1 a) Amdahl's law states that the speed up that can be achieved on using a particular feature is limited by the fraction of the time that feature is used.

b)

CPI = CPU clock cycles for a program / (instruction count)

i) Suppose the program contains 100 instructions. Therefore, the distribution of instructions would be -

ALU = 35

Load and store = 25

Branches = 25

Floating point = 15

Number of cycles would be -

ALU = 35

Load and store = 50

Branches = 75

Floating Point = 75

Total cycles = 235

CPI = 235/100 = 2.35

ii) Number of cycles new floating point unit would take = 13\*15 = 195

Total number of cycles = 355

CPI = 355/100 = 3.55

iii) Best possible speed up -

Overall Speed up is defined as -

Speed up\_overall = 1/ ((1 – Fraction\_enh) + (Fraction\_enh / Speedup\_enh))

The floating point corresponds to only 15% of the total instructions

The original processor took 5 cycles to complete it, hence the minimum number of clock cyles possible is 1 cycle. Therefore the enhanced speed up of floating point unit is equal to 5 (as the new processor would be 5 times faster than the original one)

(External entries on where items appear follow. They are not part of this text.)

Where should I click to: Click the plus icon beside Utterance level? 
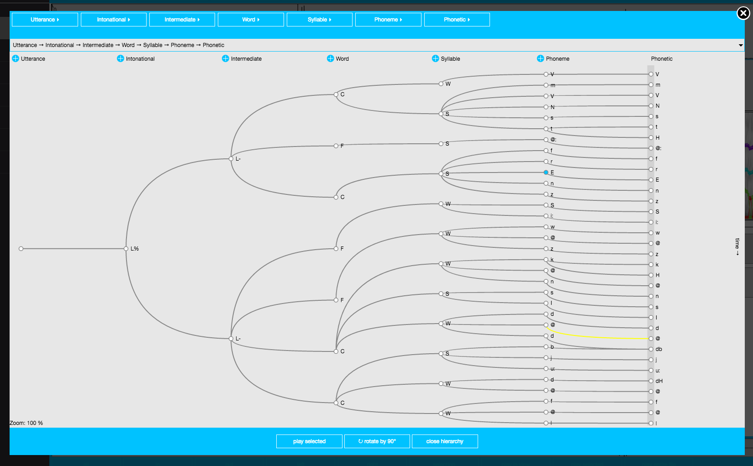click(16, 59)
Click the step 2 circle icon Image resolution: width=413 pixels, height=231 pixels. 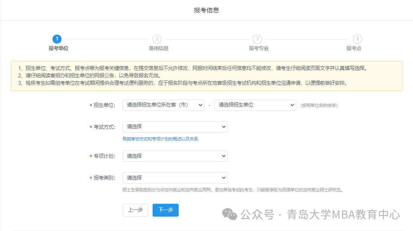(157, 39)
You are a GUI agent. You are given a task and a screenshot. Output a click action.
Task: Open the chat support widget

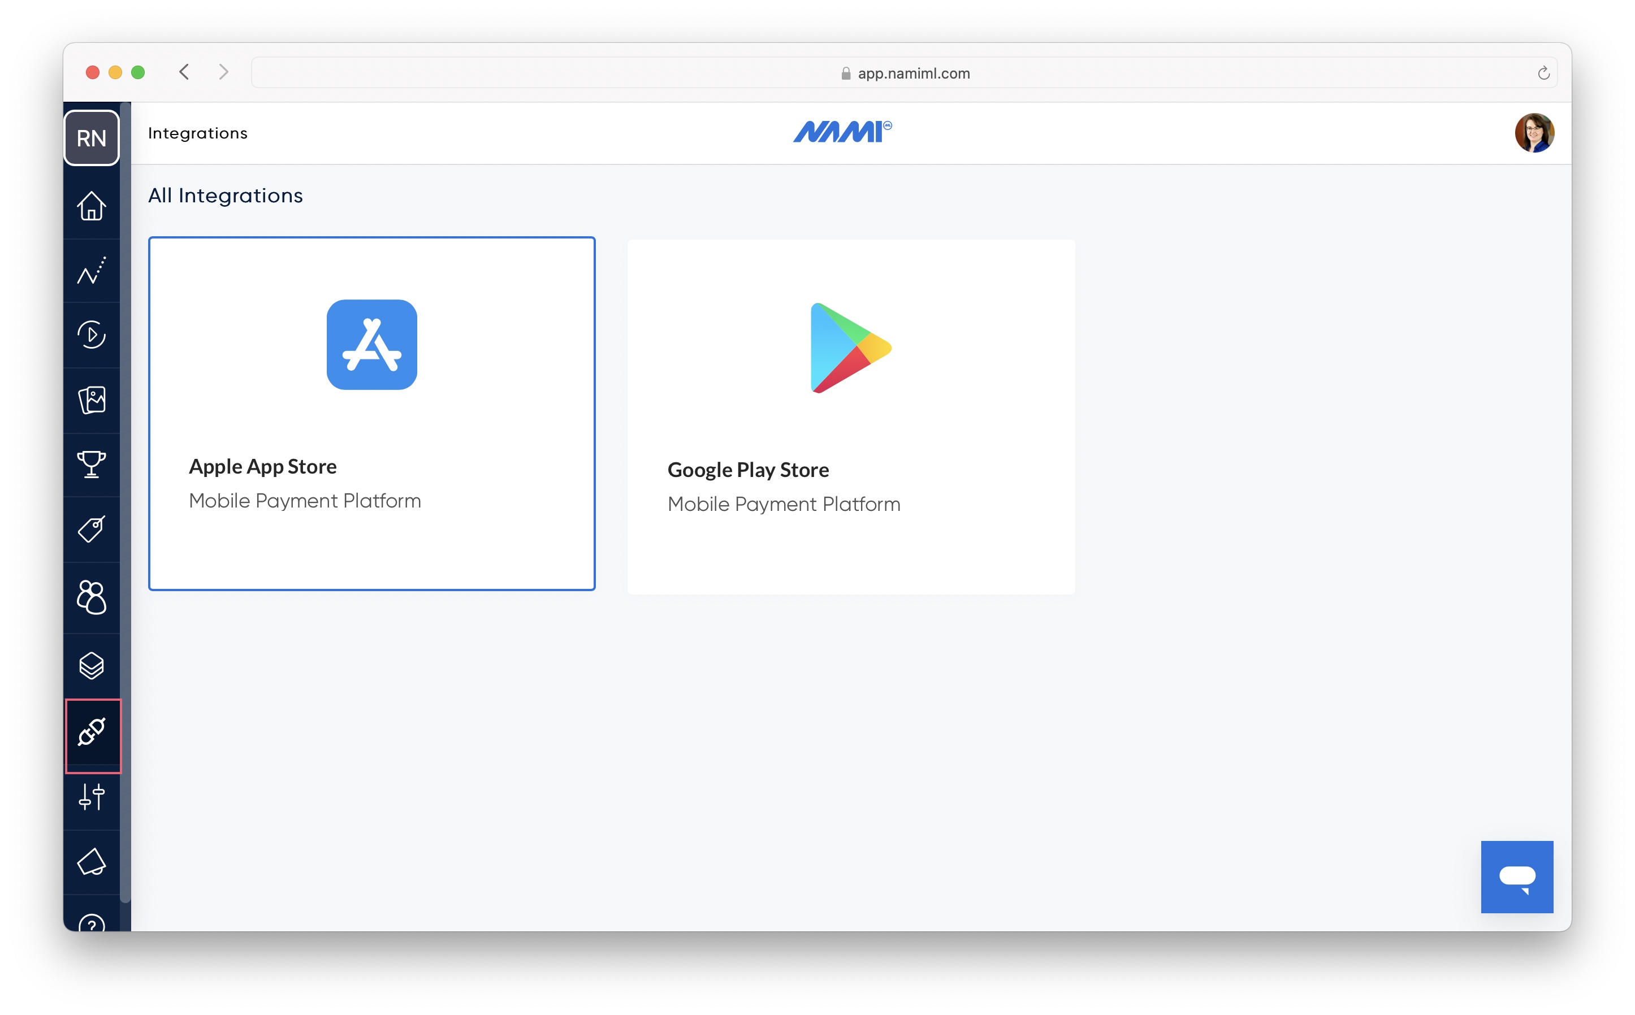click(1517, 877)
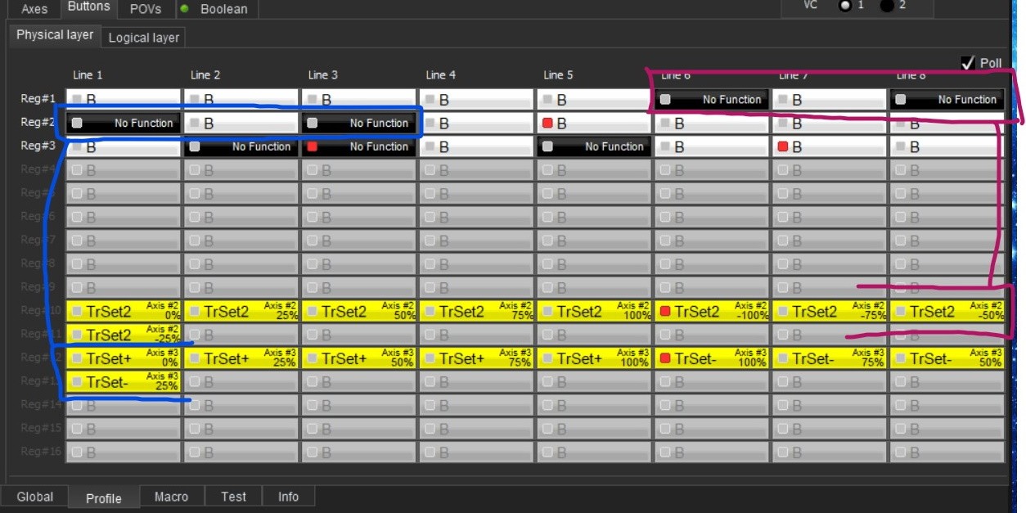Switch to the Logical layer tab
This screenshot has height=513, width=1026.
click(x=143, y=38)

Speed up\_overall = 1/((1 - .15) + (.15/5)) = 1.136

2) Parameter Pipelined Non-Pipelined

Clock Rate 500 Mhz 350 Mhz

CPI for ALU 1 1

CPI for control 2 1

CPI for mem 2.7 1

i)

ALU = 20%

Control = 10%

Memory = 70%

Faster design would be the one which takes less time to execute the above instruction stream.

Calculations for Pipelined version -

CPI = CPU clock cycles for a program / (instruction count)

**For ALU**

1 = x/(20) => Number of clock cycles for ALU operation = 20

**For Control**

2 = y/(10) => Number of clock cycles for control instructions = 20

**For Memory**

2.7 = z/(70) => Number of clock cycles for memory operations = 189

Total number of cycles = 229

1 CPU clock cycle = 1/(500MHz) = 2 ns

Time taken by pipelined processor = **458 ns**

Non-Pipelined processor -

CPI = CPU clock cycles for a program / (instruction count)

**For ALU**

1 = x/(20) => Number of clock cycles for ALU operation = 20

**For Control**

1 = y/(10) => Number of clock cycles for control instructions = 10

**For Memory**

1 = z/(70) => Number of clock cycles for memory operations = 70

Total number of cycles = 100

1 CPU clock cycle = 1/(350MHz) = 2.857 ns

Time taken by pipelined processor = **285.7 ns**

For above instruction stream the non-pipelined version performs better than the pipelined proceesor

ii)

ALU = 80%

Control = 10%

Memory = 10%

Faster design would be the one which takes less time to execute the above instruction stream.

Calculations for Pipelined version -

CPI = CPU clock cycles for a program / (instruction count)

**For ALU**

1 = x/(80) => Number of clock cycles for ALU operation = 80

**For Control**

2 = y/(10) => Number of clock cycles for control instructions = 20

**For Memory**

2.7 = z/(10) => Number of clock cycles for memory operations = 27

Total number of cycles = 127

1 CPU clock cycle = 1/(500MHz) = 2 ns

Time taken by pipelined processor = **254 ns**

Non-Pipelined processor -

CPI = CPU clock cycles for a program / (instruction count)

**For ALU**

1 = x/(80) => Number of clock cycles for ALU operation = 80

**For Control**

1 = y/(10) => Number of clock cycles for control instructions = 10

**For Memory**

1 = z/(10) => Number of clock cycles for memory operations = 10

Total number of cycles = 100

1 CPU clock cycle = 1/(350MHz) = 2.857 ns

Time taken by pipelined processor = **285.7 ns**

For above instruction stream the pipelined version performs better than the non-pipelined proceesor.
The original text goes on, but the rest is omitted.